There are always amazing discoveries and new attributions.

An insurance inventory occasion unearthed a possible masterpiece in a Toulouse household.

The small painting on an oak panel, depicting a kneeling angel waving an incense burner in the style of the early Renaissance, dressed in a yellow tunic with a red drape, had belonged to a family collection for decades.

Despite several initiatives, it was never possible to determine his authorship.

Only when the Artpaugée auction house in Toulouse, which was entrusted with a possible auction, consulted the Turquin cabinet of experts in Paris for the investigation, was a trace found that leads back to southern Germany over several centuries.

A comparable oak panel

The painting has been attributed to the painter Bernhard Strigel (1460 to 1528).

He painted an altarpiece around 1520, probably for the Frauenkirche in his home town of Memmingen, to which the panel could belong.

In the course of the Reformation, the altarpiece could have been dismantled and the associated parts of the painting scattered.

Last week, the approximately 48 by 60 centimeter panel came up for auction at Artpaugée.
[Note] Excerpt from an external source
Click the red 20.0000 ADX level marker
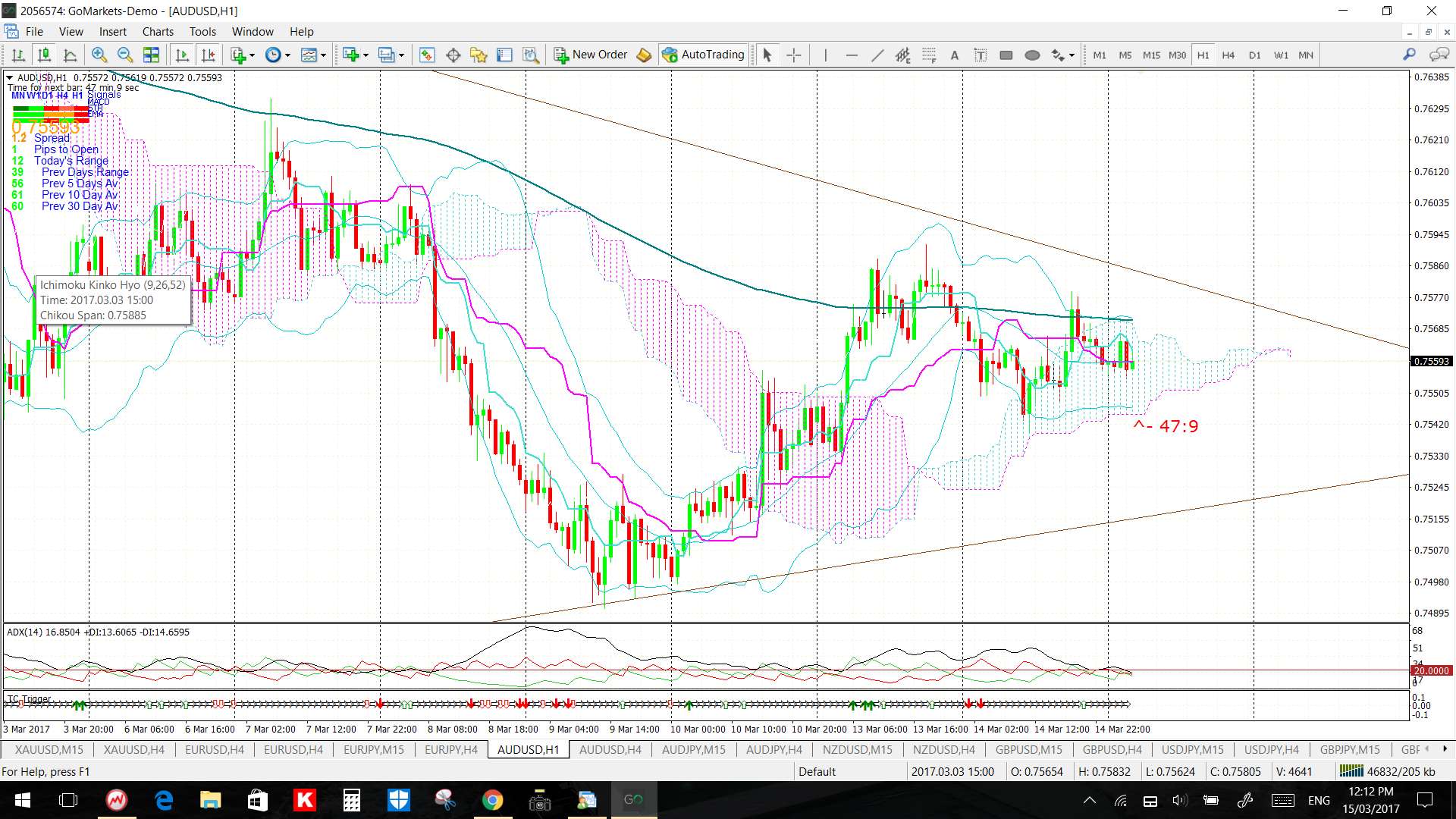1456x819 pixels. pos(1431,670)
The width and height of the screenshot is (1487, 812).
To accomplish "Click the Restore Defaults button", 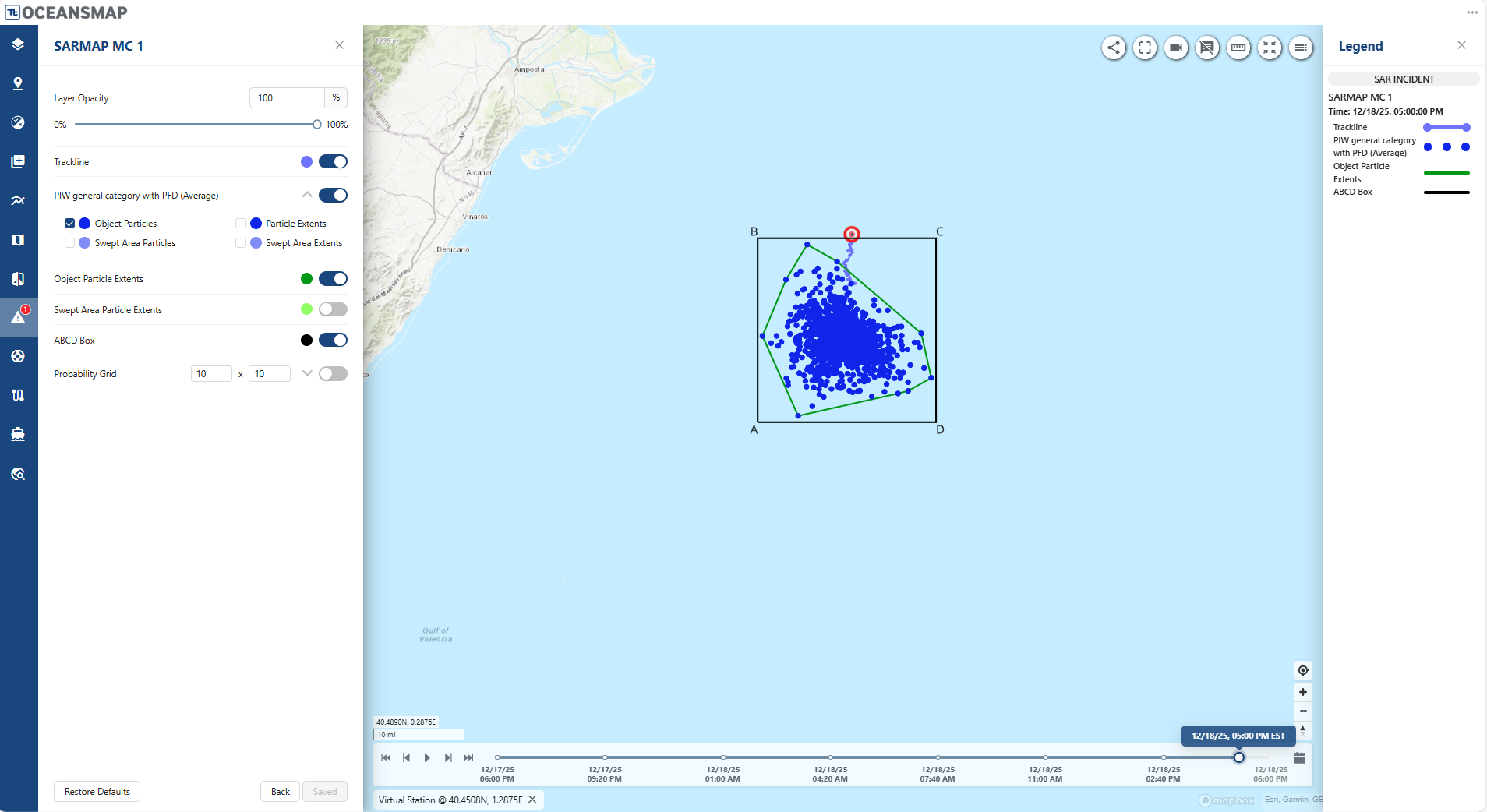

Initially, seven bidders on telephones competed for the “angel in a yellow tunic waving incense”.

After two million euros had been exceeded, the bid was negotiated in a tough duel between two bidders until the hammer fell at the record price of 2.8 million euros (estimate 600,000/800,000).

The name of the buyer was not mentioned, but it is said to be a museum.

It is very likely that the Louvre Abu Dhabi is behind the purchase.

In 2008, an oak panel of comparable size and style with a kneeling angel waving incense, albeit in a red robe, was auctioned at the Drouot for 900,000 euros.

A year later it was sold to the Louvre Abu Dhabi for an undisclosed sum.

According to the latest research, both panels belonged to the same altarpiece by Strigel.

According to auction registers, they were torn apart at a Paris auction in 1816 – then attributed to Albrecht Dürer.

Now they could be reunited in the desert state of Abu Dhabi.

With such attributions, however, numerous questions remain unanswered, even when hammer prices in the millions are offered.